Television has arguably been ahead of the game when it comes to a more diverse representation of women's work (or just women, full stop) for some time. Think of Laverne & Shirley, Murphy Brown, Roseanne, or the original independent TV woman, Mary Richards, who arrived in 1970's premiere of The Mary Tyler Moore Show and: “liberated TV for adults -of both sexes,” as TIME's 17 Shows That Changed Television put it. “Since Mary Richards was not a wife or a mom or a single gal defined mainly by her boyfriend, her self-titled sitcom was able to be a sophisticated show about grownups among other grownups, having grownup conversations.”
(By comparison, in 1970, the top role for a woman on the big screen was Ali McGraw's beautiful dying girl in Love Story.)

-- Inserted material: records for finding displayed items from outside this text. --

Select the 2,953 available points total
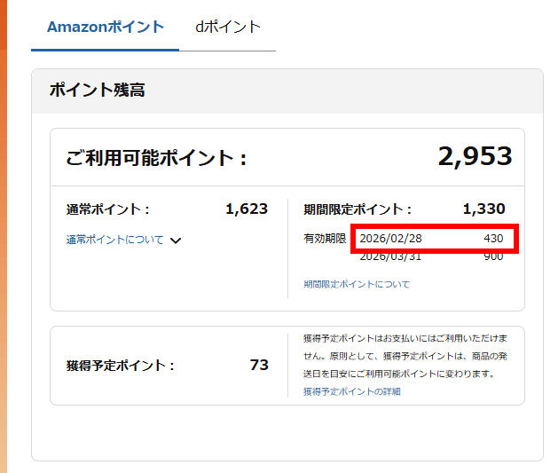The width and height of the screenshot is (558, 473). (x=475, y=157)
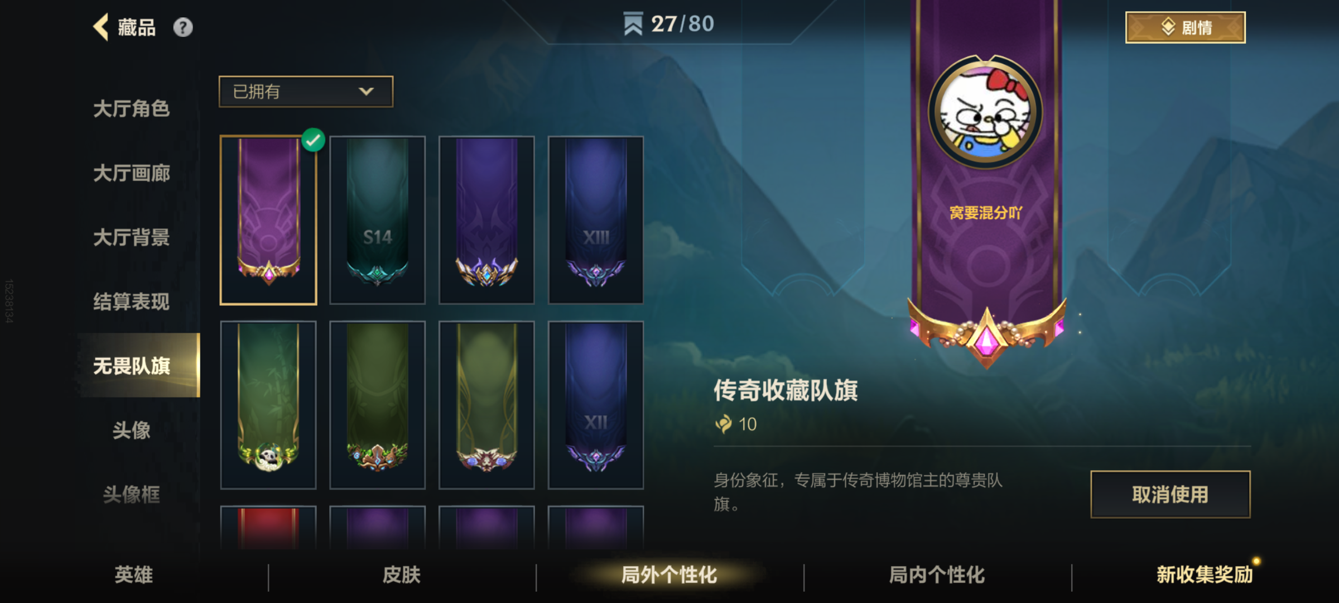Click the Hello Kitty avatar on the banner preview
The image size is (1339, 603).
[x=985, y=112]
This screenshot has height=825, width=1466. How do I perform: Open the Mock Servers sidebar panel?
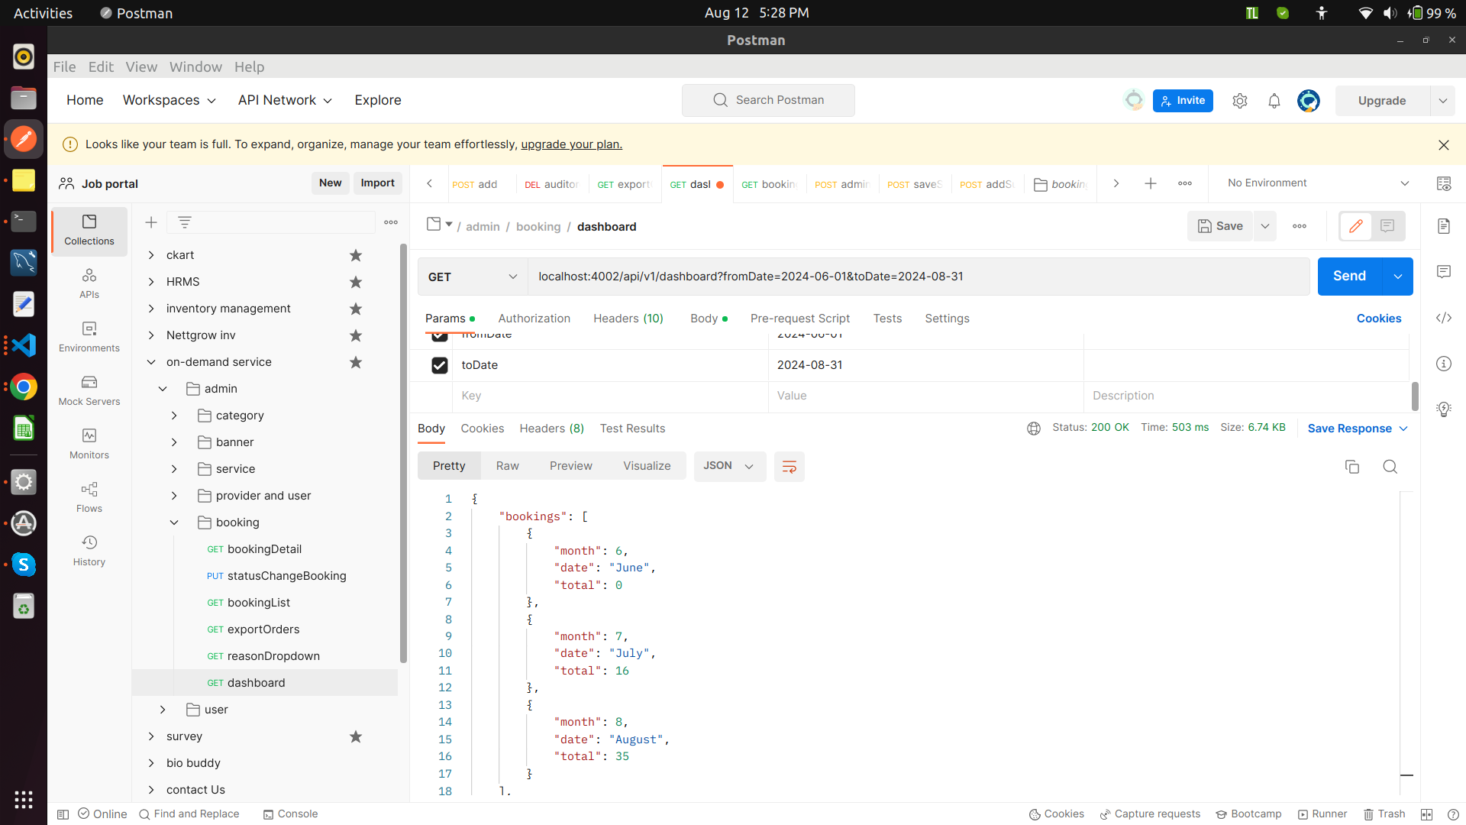89,390
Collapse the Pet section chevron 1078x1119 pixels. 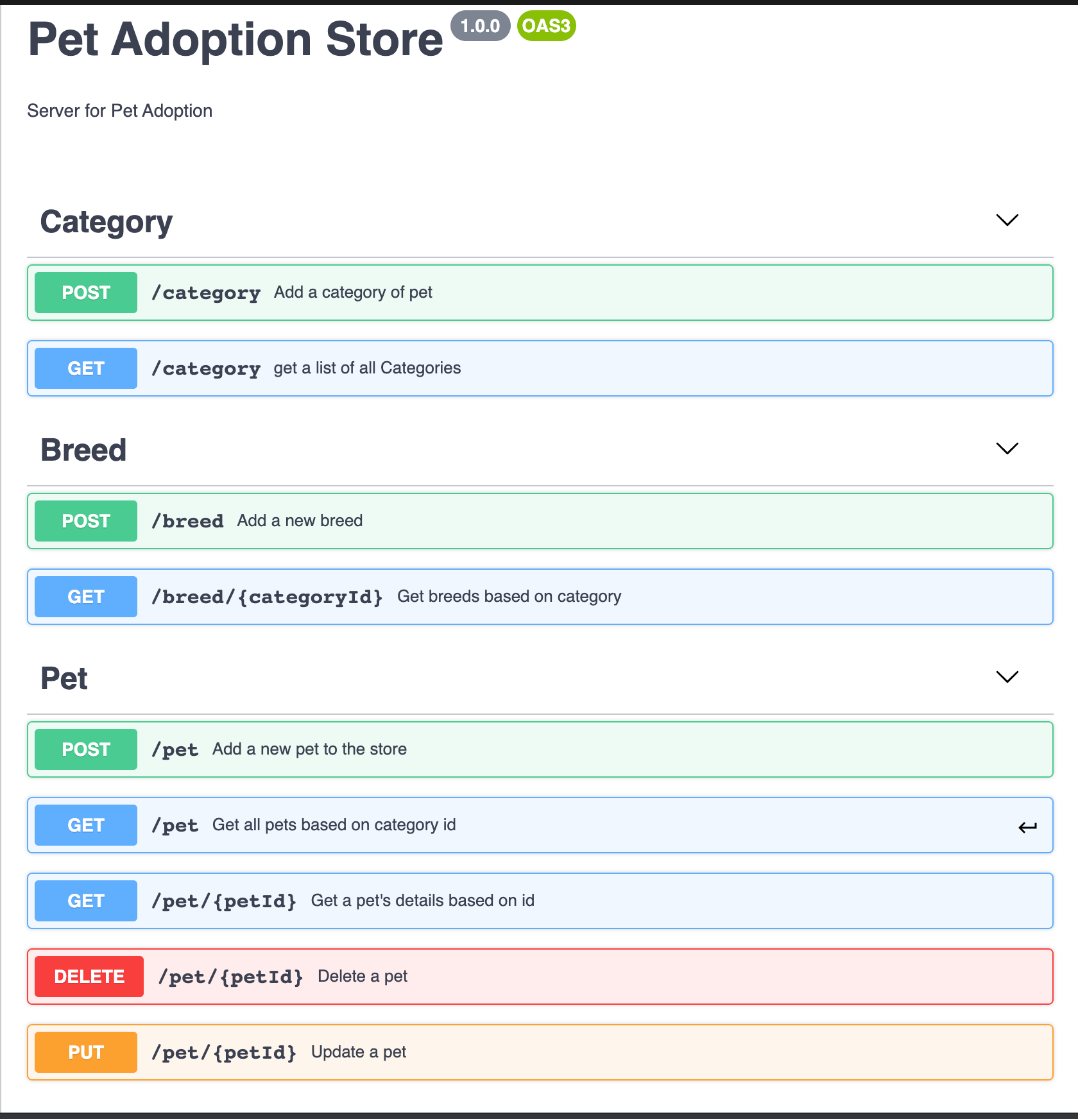coord(1007,677)
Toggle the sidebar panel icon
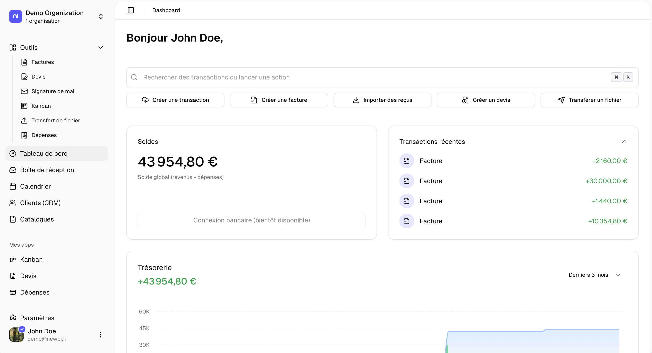The image size is (652, 353). [x=131, y=10]
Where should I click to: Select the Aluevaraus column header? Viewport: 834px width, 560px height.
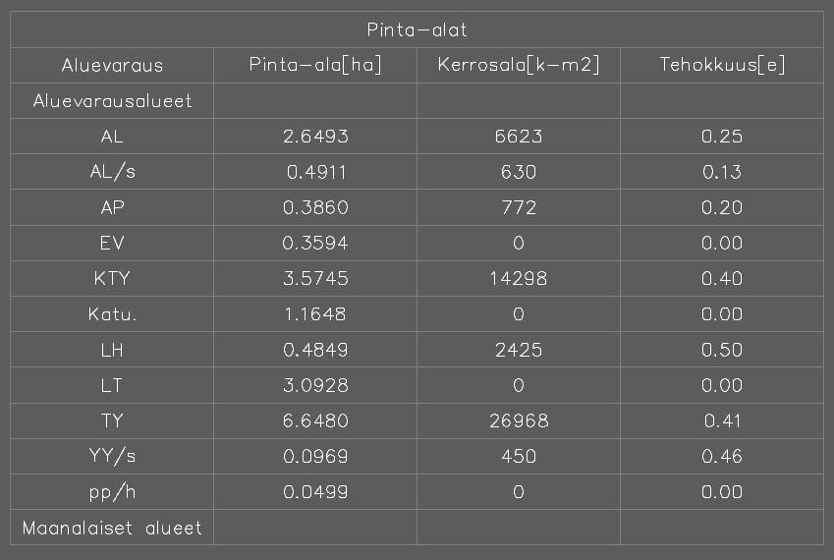click(112, 66)
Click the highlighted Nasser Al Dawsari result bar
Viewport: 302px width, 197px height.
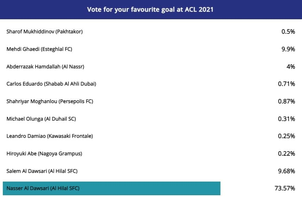(x=111, y=188)
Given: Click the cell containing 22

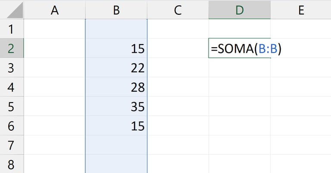Looking at the screenshot, I should [x=116, y=68].
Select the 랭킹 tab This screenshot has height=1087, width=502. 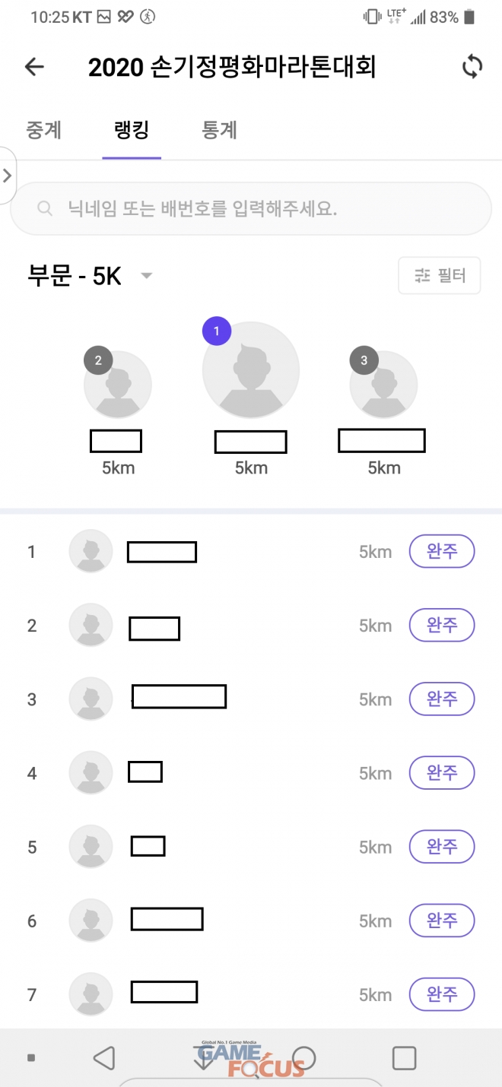click(131, 130)
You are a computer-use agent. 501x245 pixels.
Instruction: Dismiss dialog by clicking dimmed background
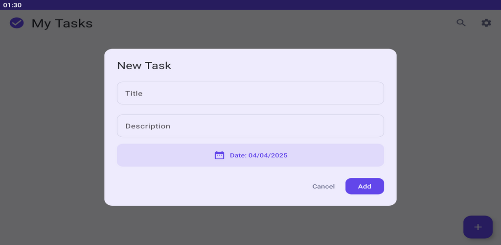(51, 128)
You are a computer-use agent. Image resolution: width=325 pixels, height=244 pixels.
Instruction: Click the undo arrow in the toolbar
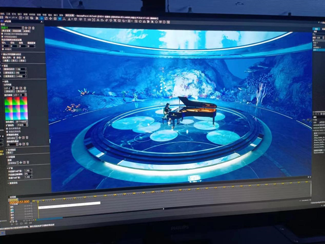pos(7,18)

Time will tell whether or not we add Carrie from Homeland or Cersei from Game Of Thrones to the great pantheon of female TV characters alongside trailblazers, but one thing's for sure: there are plenty to choose from, which is more than can be said for the state of the multiplex.
Of course, for every Carrie on Homeland there are a dozen weepy, interchangeable soap characters concerned primarily with romance, and another two dozen fame-hungry reality TV “stars”: TV may be just ahead of cinema in terms of good roles for women, but it is not completely free from guilt. Indeed, the reality fame machine is far more injurious to women's minds and self-esteem than a hundred vapid Katherine Heigl flicks.
As Miss Representation notes, “These particular shows have been masterfully orchestrated to depict a cultural norm that directly impacts women’s value to society with the promise that the thinner you are, the prettier you are, and the more outrageously you behave the more successful and happy you will be. This skewed message sidetracks women off the path of empowerment, encouraging them to invest in fixing their outer-selves. Instead of deciding on a college and course of study, more and more women are investing their thought and hard-earned money into what cup size they should be.”
Strong ratings and awards season success for shows that feature impressive female leads could just be the counterpoint to the creeping dread of reality TV. Who knows, maybe those hypothetical young women Miss Representation speaks of have watched Homeland, Mad Men and Parks & Recreation are currently looking into studying international law, advertising or politics.